Plugging in \(\pi_i = \frac{\exp\{\mathbf{x}_i^\mathsf{T} \boldsymbol\beta\}}{1+\exp\{\mathbf{x}_i^\mathsf{T} \boldsymbol\beta\}}\), we get

\[ \begin{aligned} \log L(\boldsymbol{\beta} \mid \mathbf{X}, \mathbf{y}) = \sum_{i=1}^n &y_i \log\left(\frac{\exp\{\mathbf{x}_i^\mathsf{T}\boldsymbol{\beta}\}}{1 + \exp\{\mathbf{x}_i^\mathsf{T}\boldsymbol{\beta}\}}\right) \\ &+ (1 - y_i)\log\left(\frac{1}{1 + \exp\{\mathbf{x}_i^\mathsf{T}\boldsymbol{\beta}\}}\right) \end{aligned} \]

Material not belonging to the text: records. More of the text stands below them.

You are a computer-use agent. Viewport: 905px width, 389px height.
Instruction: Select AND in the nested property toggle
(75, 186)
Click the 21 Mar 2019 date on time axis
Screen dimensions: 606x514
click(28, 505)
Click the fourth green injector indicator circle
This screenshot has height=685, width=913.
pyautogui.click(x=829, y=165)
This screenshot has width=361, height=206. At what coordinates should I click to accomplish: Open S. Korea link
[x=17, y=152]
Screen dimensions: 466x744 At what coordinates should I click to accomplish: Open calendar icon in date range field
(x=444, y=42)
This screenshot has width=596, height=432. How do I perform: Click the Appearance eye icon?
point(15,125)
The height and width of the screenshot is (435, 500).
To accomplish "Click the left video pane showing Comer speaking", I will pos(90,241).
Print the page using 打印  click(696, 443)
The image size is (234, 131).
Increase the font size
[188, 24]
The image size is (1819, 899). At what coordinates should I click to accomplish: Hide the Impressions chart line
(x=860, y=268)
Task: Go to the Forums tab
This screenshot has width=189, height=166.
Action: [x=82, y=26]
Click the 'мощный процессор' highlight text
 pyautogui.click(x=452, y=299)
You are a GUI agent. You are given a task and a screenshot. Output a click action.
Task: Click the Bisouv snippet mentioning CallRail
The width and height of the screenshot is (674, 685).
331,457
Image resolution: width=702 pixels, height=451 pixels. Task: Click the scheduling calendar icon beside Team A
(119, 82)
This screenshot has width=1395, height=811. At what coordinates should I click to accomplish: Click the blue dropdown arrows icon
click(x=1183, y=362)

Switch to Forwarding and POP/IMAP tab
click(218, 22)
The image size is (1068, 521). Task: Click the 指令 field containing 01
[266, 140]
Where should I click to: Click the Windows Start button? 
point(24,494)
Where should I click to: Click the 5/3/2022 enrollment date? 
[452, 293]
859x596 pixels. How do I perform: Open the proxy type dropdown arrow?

\[= \sum_{i=1}^n y_i \mathbf{x}_i^\mathsf{T} \boldsymbol\beta - \sum_{i=1}^n \log(1+ \exp\{\mathbf{x}_i^\mathsf{T} \boldsymbol{\beta}\})\]

Finding the MLE

  • Taking the derivative:

\[ \begin{aligned} \frac{\partial \log L}{\partial \boldsymbol\beta} =\sum_{i=1}^n y_i \mathbf{x}_i^\mathsf{T} &- \sum_{i=1}^n \frac{\exp\{\mathbf{x}_i^\mathsf{T} \boldsymbol\beta\} \mathbf{x}_i^\mathsf{T}}{1+\exp\{\mathbf{x}_i^\mathsf{T} \boldsymbol\beta\}} \end{aligned} \]

. . .

  • If we set this to zero, there is no closed form solution.

. . .

  • R uses numerical approximation to find the MLE.

Logistic regression in R

heart_disease_fit <- glm(high_risk ~ age + education, 
                         data  = heart_disease, 
                         family = "binomial", 
                        control = glm.control(trace = TRUE)) # just to show estimation 
Deviance = 3336.175 Iterations - 1
Deviance = 3300.661 Iterations - 2
Deviance = 3300.136 Iterations - 3
Deviance = 3300.135 Iterations - 4
Deviance = 3300.135 Iterations - 5


#stop printing for future models
untrace(glm.fit)

Logistic regression in R

heart_disease_fit <- glm(high_risk ~ age + education, 
                         data  = heart_disease, 
                         family = "binomial")
term estimate std.error statistic p.value
(Intercept) -5.385 0.308 -17.507 0.000
age 0.073 0.005 13.385 0.000
education2 -0.242 0.112 -2.162 0.031
education3 -0.235 0.134 -1.761 0.078
education4 -0.020 0.148 -0.136 0.892

\[ \begin{aligned} \log\Big(\frac{\hat{\pi}_i}{1-\hat{\pi}_i}\Big) =& -5.385 + 0.073 \times \text{age}_i - 0.242\times \text{education2}_i \\ &- 0.235\times\text{education3}_i - 0.020 \times\text{education4}_i \end{aligned} \] where \(\hat{\pi}_i\) is the predicted probability an individual is high risk of having heart disease in the next 10 years

Interpretation in terms of log-odds

term estimate std.error statistic p.value
(Intercept) -5.385 0.308 -17.507 0.000
age 0.073 0.005 13.385 0.000
education2 -0.242 0.112 -2.162 0.031
education3 -0.235 0.134 -1.761 0.078
education4 -0.020 0.148 -0.136 0.892

education4: The predicted log-odds of being high risk for heart disease are 0.020 less for those with a college degree compared to those with some high school, holding age constant.

. . .

WarningInterpretation in practice

We generally do not use the log-odds interpretation in practice.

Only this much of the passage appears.